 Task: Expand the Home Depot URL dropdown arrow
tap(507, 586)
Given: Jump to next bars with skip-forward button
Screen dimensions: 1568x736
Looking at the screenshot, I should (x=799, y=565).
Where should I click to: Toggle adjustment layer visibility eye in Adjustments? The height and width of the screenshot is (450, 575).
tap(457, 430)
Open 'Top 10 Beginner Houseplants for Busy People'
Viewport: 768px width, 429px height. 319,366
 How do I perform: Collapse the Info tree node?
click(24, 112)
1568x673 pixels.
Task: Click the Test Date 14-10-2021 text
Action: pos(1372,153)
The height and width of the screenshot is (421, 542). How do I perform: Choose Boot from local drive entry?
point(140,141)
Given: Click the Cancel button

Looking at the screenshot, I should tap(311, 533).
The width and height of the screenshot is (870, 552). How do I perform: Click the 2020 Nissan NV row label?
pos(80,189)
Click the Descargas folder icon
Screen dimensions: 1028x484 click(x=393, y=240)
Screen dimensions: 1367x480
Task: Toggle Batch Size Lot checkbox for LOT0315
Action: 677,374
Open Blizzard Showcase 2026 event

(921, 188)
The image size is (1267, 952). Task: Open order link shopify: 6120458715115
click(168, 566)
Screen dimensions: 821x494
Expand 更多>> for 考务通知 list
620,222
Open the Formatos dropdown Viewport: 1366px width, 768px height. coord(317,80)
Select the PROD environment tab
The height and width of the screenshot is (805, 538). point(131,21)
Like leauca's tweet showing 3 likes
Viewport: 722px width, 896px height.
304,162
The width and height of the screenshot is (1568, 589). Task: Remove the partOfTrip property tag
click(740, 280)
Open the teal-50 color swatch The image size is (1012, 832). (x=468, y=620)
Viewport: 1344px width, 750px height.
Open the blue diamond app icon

* * * * *

WHAT YOU HAVE TO DO:
Locate "The width and height of the screenshot is (1568, 589)." in the material, then quote the line that contains it and all lines after it through the final one.

COMPLETED TASK:
The width and height of the screenshot is (1568, 589). Task: Remove the partOfTrip property tag
click(740, 280)
Open the teal-50 color swatch The image size is (1012, 832). (x=468, y=620)
Viewport: 1344px width, 750px height.
Open the blue diamond app icon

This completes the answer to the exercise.